Chloe Thurman asked, "In what language are the tools primarily written?"
Here are the tools that I showed in my presentation, directly or indirectly. As I mentioned, there are many tools for any given task, and these are merely the tools that most of us are using today within the JMP Live team.
Tool: Jira
Shown in: "Find a Need", "Commit Code"
Written in: Java
Website: https://www.atlassian.com/software/jira
Tool: WebStorm
Shown in: "Understand the Need", "Write Code"
Written in: Java
Website: https://www.jetbrains.com/webstorm/
Tool: Confluence
Shown in: "Design"
Written in: Java
Website: https://www.atlassian.com/software/confluence
Tool: ESLint
Shown in: "Static Analysis", "Continuous Build"
Written in: JavaScript
Website: https://eslint.org/
Tool: Jest
Shown in: "Automated Tests", "Continuous Build", "Test by Professionals"
Written in: JavaScript
Website: https://jestjs.io/
Tool: DBeaver
Shown in: "Manual Tests"
Written in: Java
Website: https://dbeaver.io/
Tool: Swarm
Shown in: "Peer Review", "Commit Code"
Written in: PHP, JavaScript
Website: https://www.perforce.com/products/helix-swarm
Tool: Perforce
Shown in: "Commit Code"
Written in: Unknown to me, was not trivial to find the answer online
Website: https://www.perforce.com/products/helix-core
Tool: Bamboo
Shown in: "Continuous Build"
Written in: Java
Website: https://www.atlassian.com/software/bamboo
Tool: SauceLabs
Shown in: "Test by Professionals"
Written in: Unknown to me, was not trivial to find the answer online
Website: https://saucelabs.com/
@elaine_daniloff said "I struggled with accessing JMP Live..."
I'm assuming that this was not a small typo (of the type I often make) and you were not asking about accessing JMP On Air (our online content hosted by Julian).
I'm assuming that this question is really about accessing JMP Live (our JMP collaboration software).

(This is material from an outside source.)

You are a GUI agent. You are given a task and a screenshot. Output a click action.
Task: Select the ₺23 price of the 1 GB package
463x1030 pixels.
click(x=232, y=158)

Check out this overview of JMP Live: https://www.jmp.com/en_us/software/collaborative-analytics-software.html
Check out JMP Public, a publicly available version of JMP Live: https://public.jmp.com/featured
Bill Ross asked "How often do you design experiments to test your code for different customer environments (Conflicting OS, other software, etc.) so over changing noise?"
@bradleyjones mentioned that JMP has a great DoE feature for Covering Arrays (https://www.jmp.com/support/help/en/15.2/index.shtml#page/jmp/covering-arrays.shtml#).
@Audrey_Shull (Sr. Manager, JMP Development Testing) answered this in more depth after JMP On Air concluded: "Quite a few people have used covering arrays for desktop JMP features, when the input space can be somewhat easily defined. For example, I remember writing tests for Graph Builder, and there are so many roles and elements - we created a covering array and defined a factor for each role, and the levels were Continuous/Ordinal/Nominal/Missing/None for each role. The test group also uses covering arrays routinely for installer test planning at the end of each release to make sure we have enough test combinations for operating system, JMP upgrade path, JMP vs JMP Pro vs JMP Subscription, language, etc. To my knowledge we haven't been using them for JMP Live - and most of the functionality is not defined by those kinds of dimensions. There might be some things we could incorporate though, in particular I'm thinking of the Admin pages where there are so many options."